Summary
(Masterpieces of World Literature, Critical Edition)
In Adam Bede, Eliot again represents the humor and wit of the lower classes through their rural dialect and idiom, a skill that had captivated readers of “Amos Barton” and helped to establish her as a writer of humor, pathos, and social realism. Where the earlier work had divided such wit between a few characters and the narrator, however, Adam Bede concentrates it in Mrs. Poyser, master of the colorful maxim, and leaves the narrator more distant than in the earlier story. Eliot interrupts the narrative, nevertheless, to instruct the reader in the aesthetic rules of realism. The well-known chapter 17 is often quoted as Eliot’s artistic creed, favoring truthfulness over idealism, exhorting the reader to find beauty in “old women scraping carrots with their work-worn hands” as well as in “a face paled by the celestial light,” and urging the reader to “tolerate, pity, and love” his “more or less ugly, stupid, inconsistent” fellow mortals.

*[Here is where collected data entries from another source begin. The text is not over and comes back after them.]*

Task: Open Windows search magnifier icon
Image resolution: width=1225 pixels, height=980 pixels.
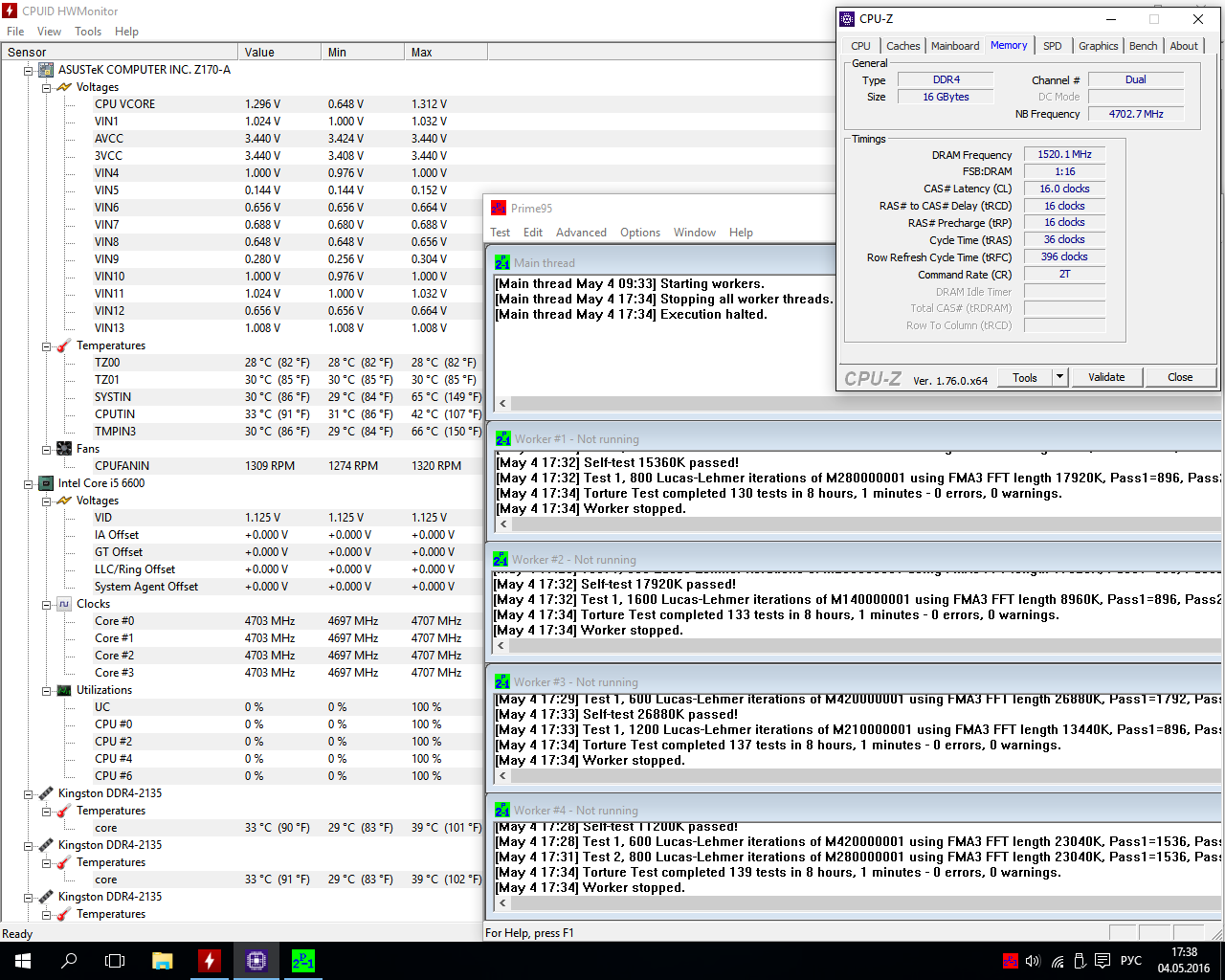Action: 69,961
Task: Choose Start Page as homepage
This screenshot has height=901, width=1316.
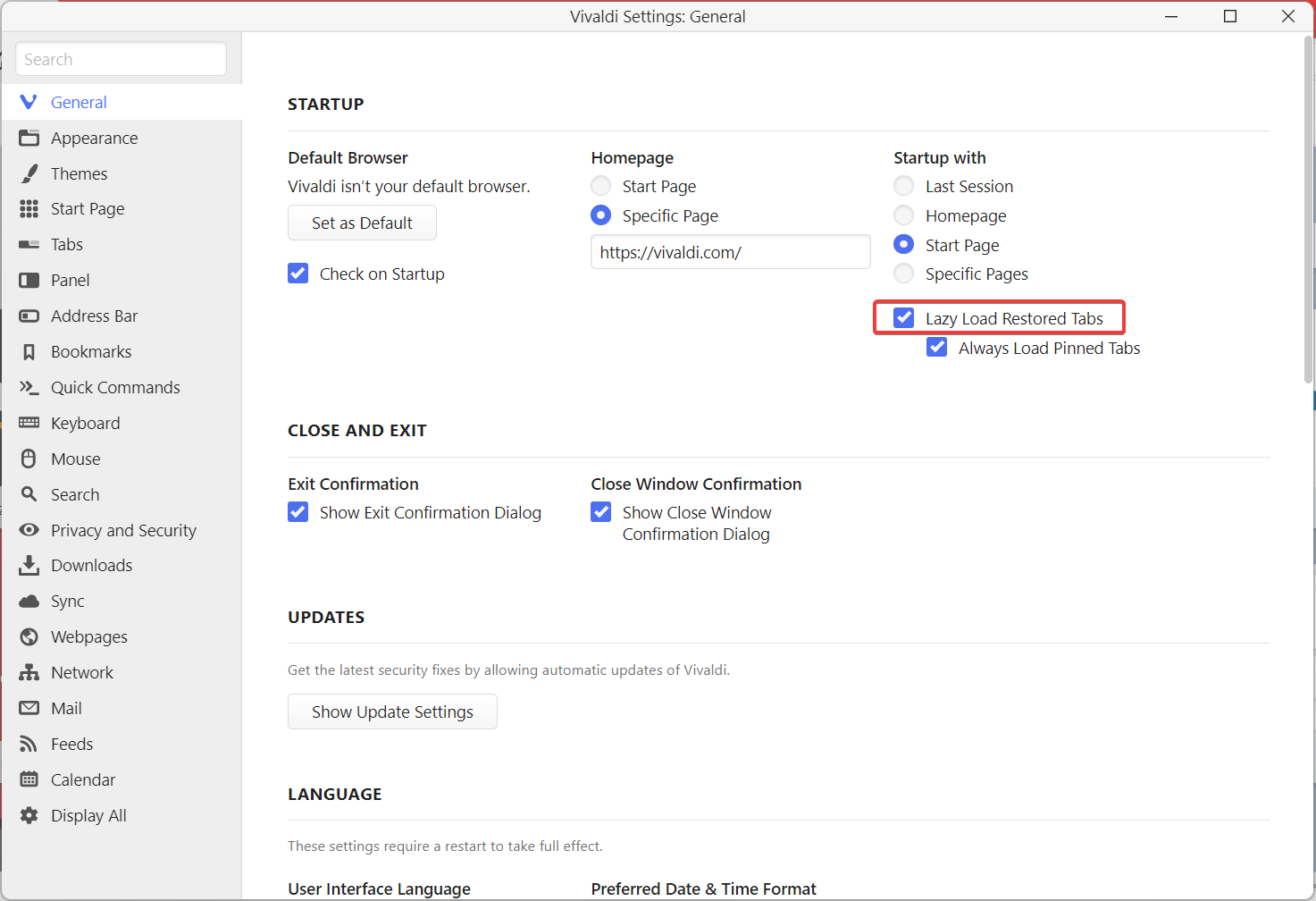Action: click(x=601, y=186)
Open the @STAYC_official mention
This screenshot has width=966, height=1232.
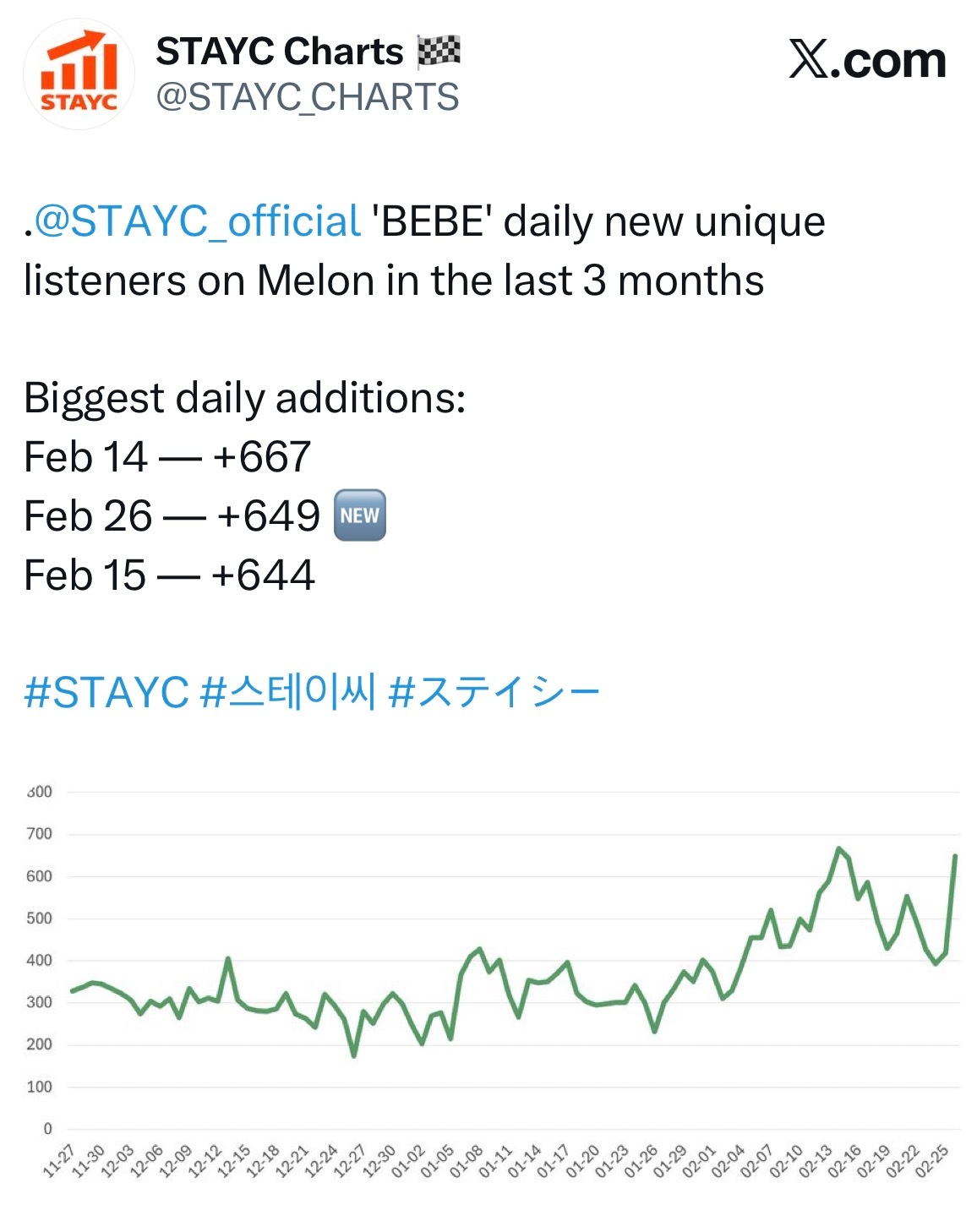198,222
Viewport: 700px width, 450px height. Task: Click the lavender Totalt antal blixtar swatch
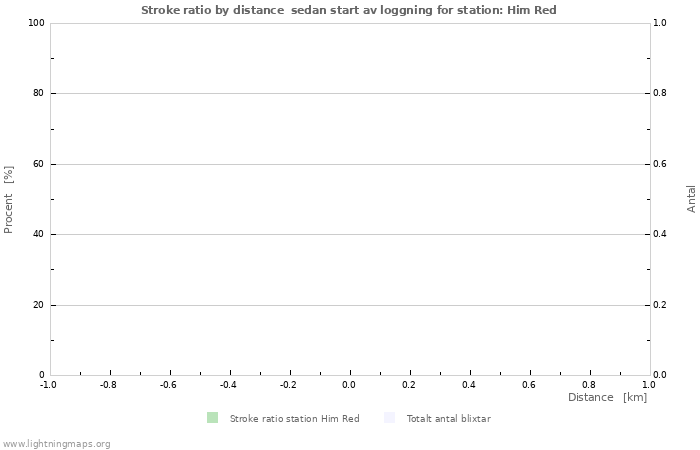click(x=389, y=418)
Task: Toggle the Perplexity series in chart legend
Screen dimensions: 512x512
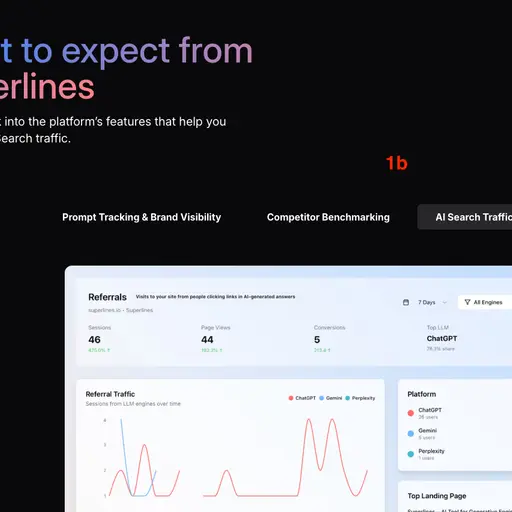Action: tap(360, 398)
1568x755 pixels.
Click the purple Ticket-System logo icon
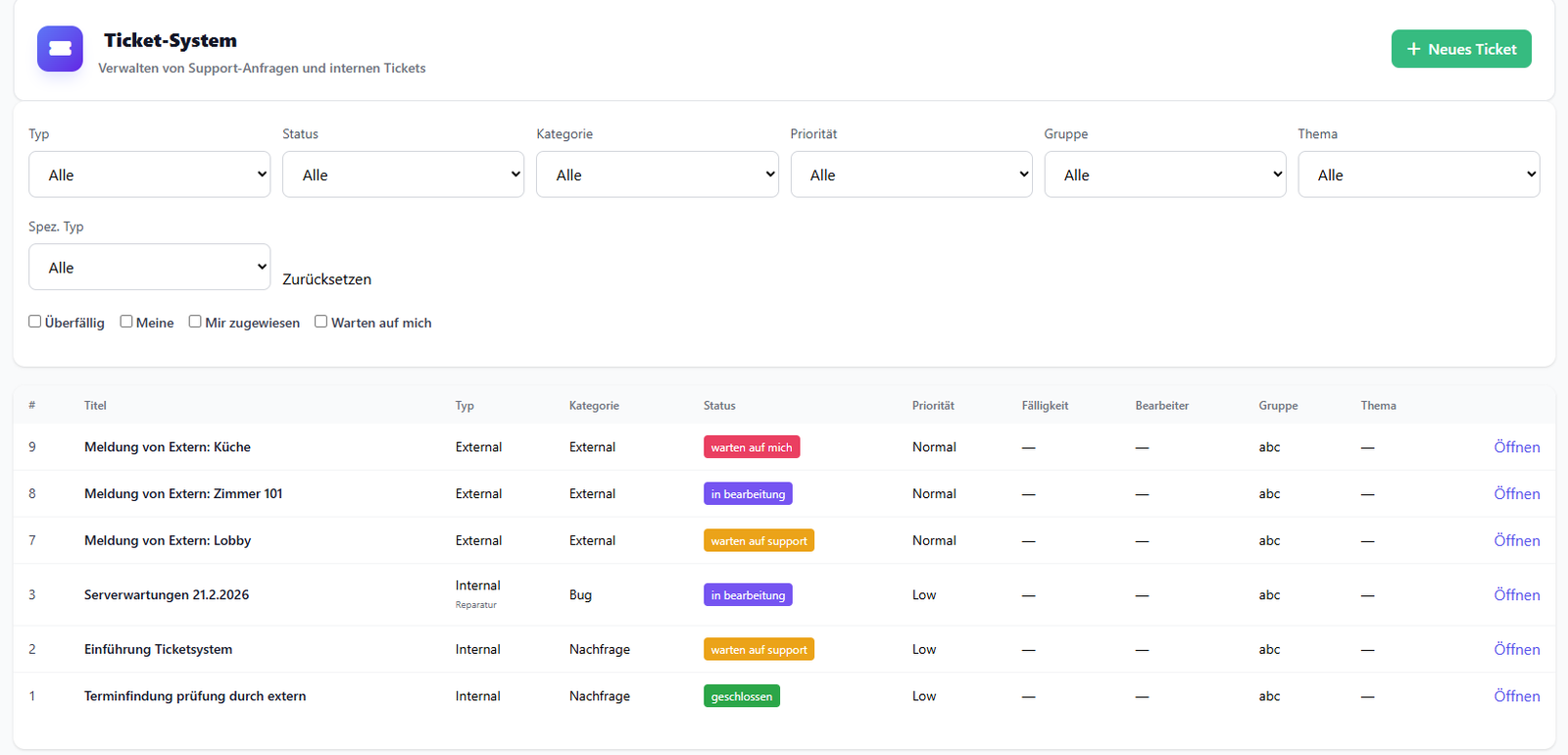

For the germ of her story, Eliot recalled an episode recounted during her youth by her Methodist Aunt Samuel, who had visited in prison a young woman condemned to execution for the murder of her child, and who had wrought from her a penitential confession after the failure of others to do so. The novel goes far beyond the historical event, however, rendering it as art by the detailed fictional creation of Hetty Sorrel as childishly and unconsciously self-engrossed, hardly capable of any moral awareness that her acts...
(The entire section is 613 words.)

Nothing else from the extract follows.